Contents


Working XML

UML, XMI, and code generation, Part 2

The inner workings of UML

Comments

Content series:

This content is part # of # in the series: Working XML

Stay tuned for additional content in this series.

This content is part of the series:Working XML

Stay tuned for additional content in this series.

This column is currently focused on modeling, UML, and XML. More specifically, I am exploring the use of UML modeling for XML development and in particular how XSLT stylesheets can help through automatic derivation.

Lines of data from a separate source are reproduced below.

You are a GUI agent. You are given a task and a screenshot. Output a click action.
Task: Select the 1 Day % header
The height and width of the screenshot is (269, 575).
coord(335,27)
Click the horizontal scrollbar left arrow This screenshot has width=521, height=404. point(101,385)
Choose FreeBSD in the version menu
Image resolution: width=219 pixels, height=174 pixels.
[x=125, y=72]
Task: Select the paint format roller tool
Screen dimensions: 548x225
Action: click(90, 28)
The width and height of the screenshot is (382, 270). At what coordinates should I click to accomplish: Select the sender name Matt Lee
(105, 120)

As XML has become a common feature in development projects, many developers have grown interested in integrating XML with the rest of their development. While many organizations still rely on ad-hoc tools for XML development, the trend is towards adopting the same methodology for XML -- or at least one common set of tools -- that is already in use for other development needs, such as Java technology, databases, or the Web.

Automatic derivation

As discussed in the previous column, a model is a simplified description of a system that can assist in calculations and predications. In the context of this article, the system is always an XML vocabulary.

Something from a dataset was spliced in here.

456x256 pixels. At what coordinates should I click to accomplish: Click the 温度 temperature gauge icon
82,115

Figure 1 illustrates the modeling cycle as a continuum of models. The first models are drawn on the whiteboard (or on a sheet of paper) and tend to be informal. At this stage, the goal is to give all participants (users, developers, designers) a chance to express themselves freely.

Figure 1. A continuum of models
A continuum of models
A continuum of models

The next step is to draw a UML model (or several models if the vocabulary is complex). The UML model is more refined and formal, but it remains synthetic and readable because it is intended primarily as a communication device between the team members.

The last model is the XML schema, which is the most precise of them all. Its goal is to allow the parser to validate XML documents against the vocabulary definition so it can forego readability in favor of precision.

The major difference between all these models is their goal: from informal communication to precise, formal validation by the parser. The difference is not in the nature of the models (simplified description of an XML vocabulary), but in the level of assistance each model provides.

If you think of a continuum of models, from the least precise to the most formal, it makes sense to look into automatic derivation -- the process of generating one model automatically from an earlier model. Obviously, automatic derivation works well only if the two models are equally descriptive, which sort of conflicts with the idea of some models being more descriptive than others. Addressing the different levels of description in the models will be the topic of the next column; here, I will focus on derivation.

XML Metadata Interchange (XMI)

You will recall from the previous installment that I implemented automatic derivation through XMI and XSLT. Assuming that you are already familiar with XML schema (if you're not, see Related topics), I will introduce XML Metadata Interchange (XMI) in this section.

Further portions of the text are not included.